Obviously, we cannot examine his eyes, but just as obviously he is clearly affected by the hit: He struggles to get off the ground; He gets to his knees unsteadily – lingering there like an injured player would: He wobbles as his teammates attempts to assist him to his feet. If this were boxing, Keenum would not have beaten the referee’s ten count – he would have been declared knocked out.

Keenum stays in the game for another two plays, right up until he fumbles on a drop back where he isn’t so much “alertly surveying the field” as he is “moving in slow motion”. Head coach Jeff Fisher clearly realized something was up, as he went to the backup in the very next series.

KeenumConcussion2-1During Week 12, Houston Texans quarterback Brian Hoyer suffered a concussion and told head coach Bill O’Brien he was, “having trouble remembering the plays.” After the game O’Brien told reporters of Hoyer, “[H]e wasn’t functioning properly.”

Hoyer remained in the game for another fourteen plays. And yet, he did not suit up against the New York Jets in Week 13, because of post-concussion symptoms.

So… it’s not going well. At all.

The problem is – and remains – the NFL’s failure to acknowledge that it cannot do much – if anything – to prevent traumatic brain injury – not given the nature of the game as it is played today – and that all the experts and spotters and press releases aren’t going to put Humpty-Dumpty back together again. For decades now the NFL has soft-pedaled the risk of brain injuries. They outright lied to players about the risk, resulting in a generation of players who are suffering dementia and depression in retirement.
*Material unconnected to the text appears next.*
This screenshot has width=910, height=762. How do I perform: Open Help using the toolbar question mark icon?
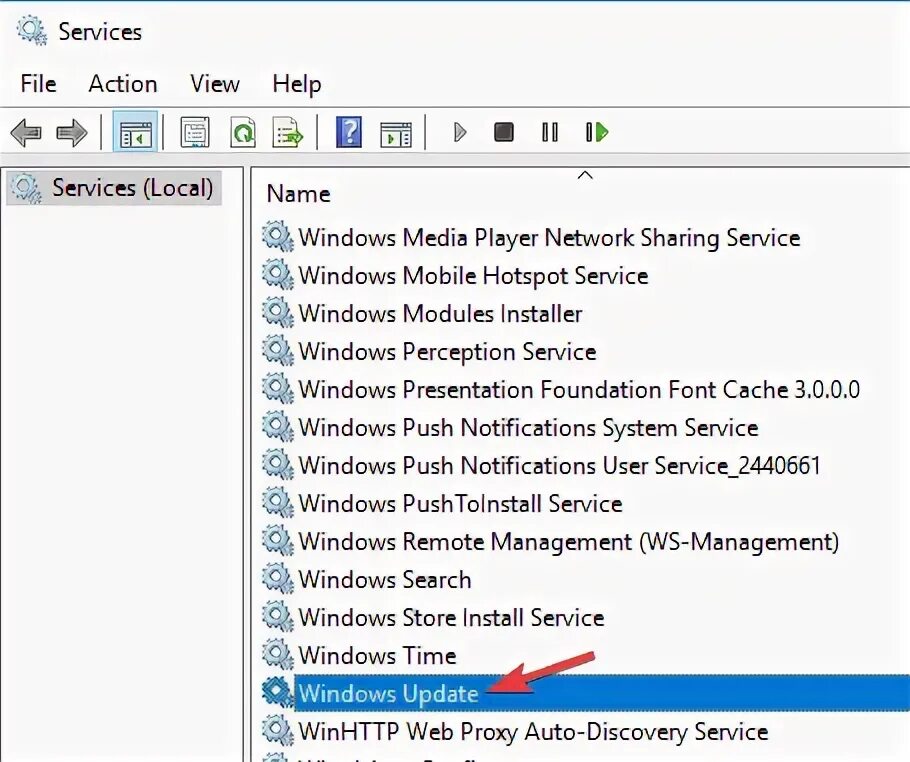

Players can now become aware of the risks, but no thanks to the NFL. No, this knowledge has come at great cost through the story of Chris Borland, the tragedy of Mike Webster, the suicides of Dave Duerson, Junior Seau, and others have brought the story to the attention of many. The upcoming movie, Concussion starring Will Smith as Dr. Bennet Omalu, will do more to make fans aware of the NFL’s shameful history in covering up their concussion problem.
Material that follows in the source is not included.